A ricordarcelo è l’impedimento di Stato alla richiesta di estradizione dei magistrati italiani degli agenti Cia condannati nel 2009 per il sequestro a Milano dell’imam Abu Omar.

Alcuni degli agenti Cia condannati sono stati addirittura “graziati”, prima dal Presidente Giorgio Napolitano e poi dal Presidente Mattarella.

Mentre i file diffusi di Wikileaks (raccolti in “Il Potere Segreto”, di Stefania Maurizi, ndr) ci raccontano di vari incontri tra il 2006 e il 2010 di Enrico Letta, Massimo D’Alema e Berlusconi che con l’ambasciata degli Stati Uniti si impegnano a bloccare ogni richiesta di estradizione degli agenti della Cia.
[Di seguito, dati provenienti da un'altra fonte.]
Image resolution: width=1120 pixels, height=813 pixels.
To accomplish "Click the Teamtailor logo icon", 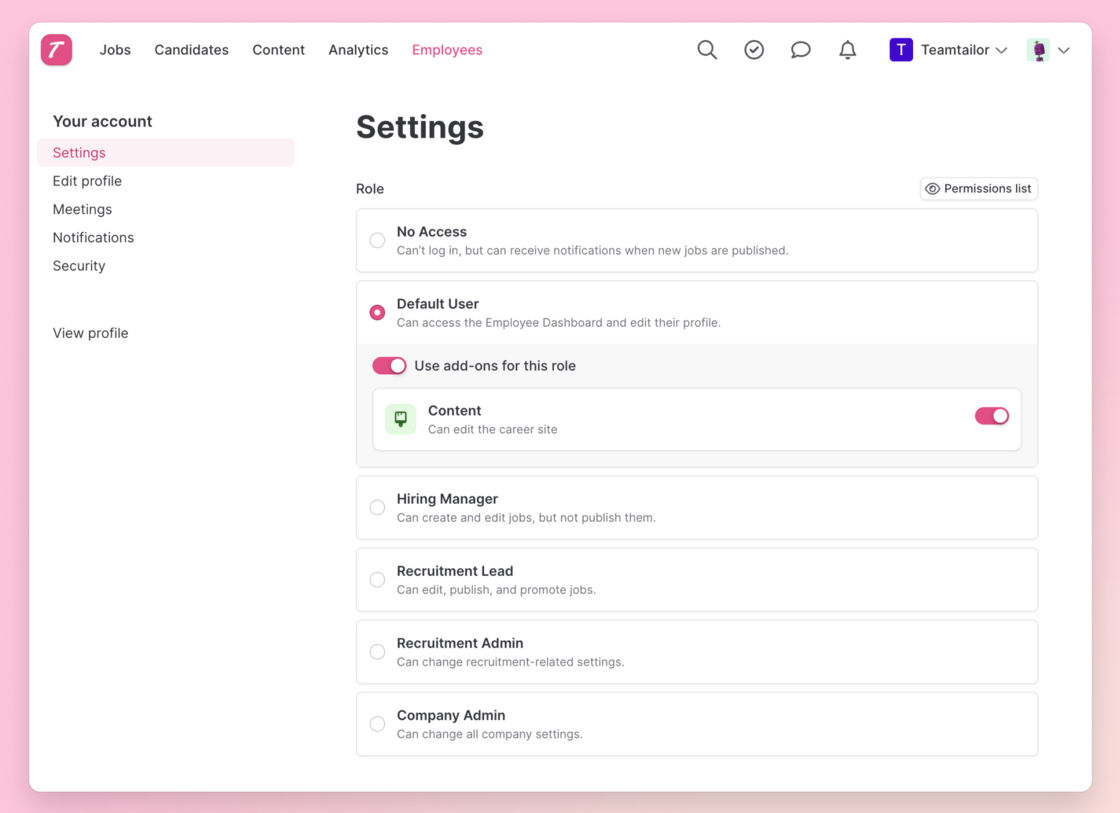I will point(56,50).
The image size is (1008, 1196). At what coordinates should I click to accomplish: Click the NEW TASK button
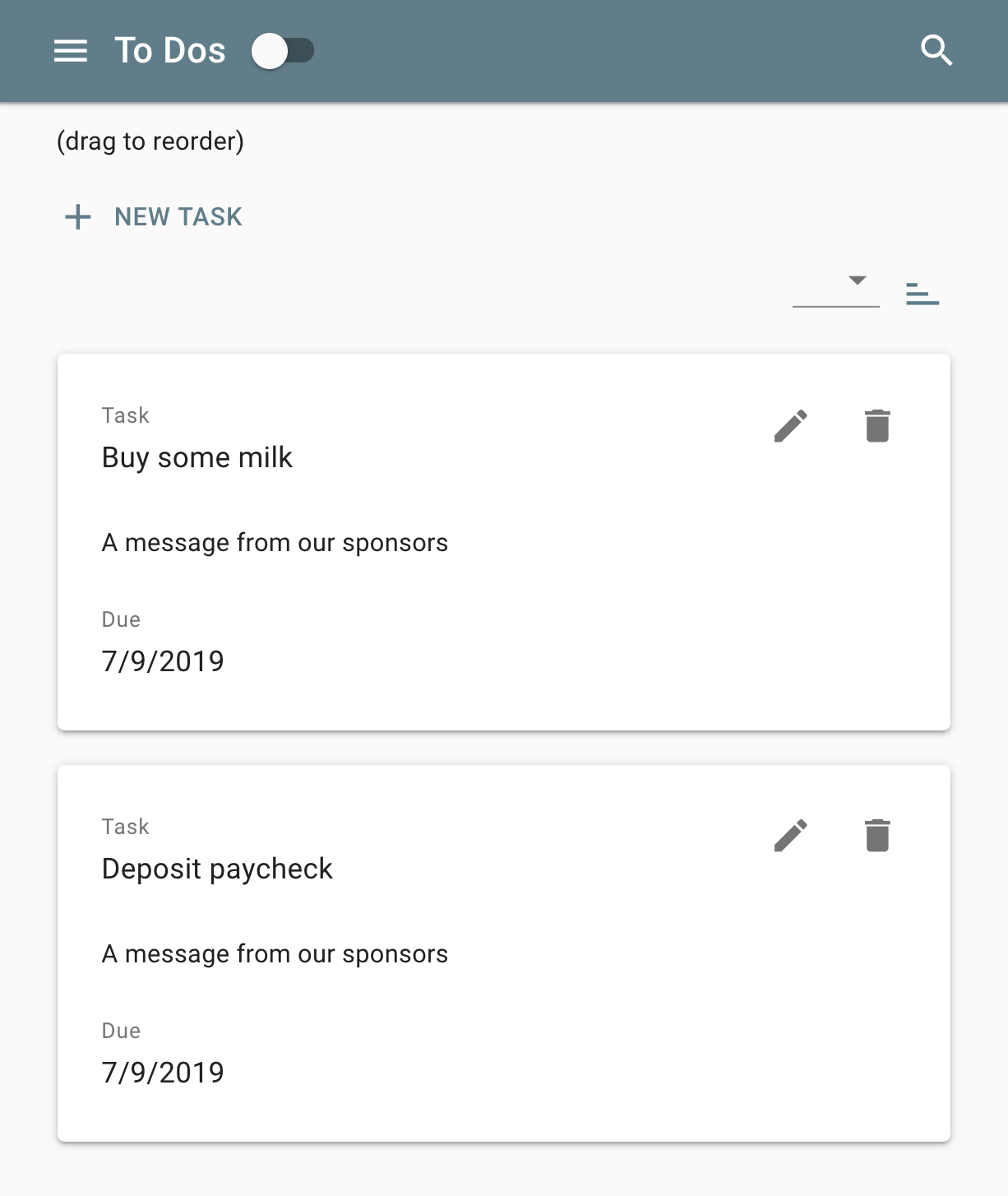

Quando sentiamo ancora dire che un presidente italiano deve assolutamente essere di “fede atlantista” è qualcosa peggiore dell’indignazione e del vomito quella che sale. Sono troppe le pagine nere e sanguinose di cui gli apparati Usa sono responsabili nel nostro paese.

Sono i convitati di pietra come l’alleanza servile con gli Usa e la “grande paura” della borghesia italiana negli anni Settanta che portano responsabilità pesantissime nella guerra sul “fronte interno” che è stata pianificata e combattuta in Italia.

Ma anche e soprattutto l'aver voluto impedire con ogni mezzo – dalla rimozione alla criminalizzazione, dalla retorica alla demonizzazione – ogni serio dibattito pubblico su quanto avvenuto e sulle soluzioni politiche per chiudere dopo tanti anni le ferite rimaste aperte, e non solo alcune o quelle funzionali alla “ragion di stato”.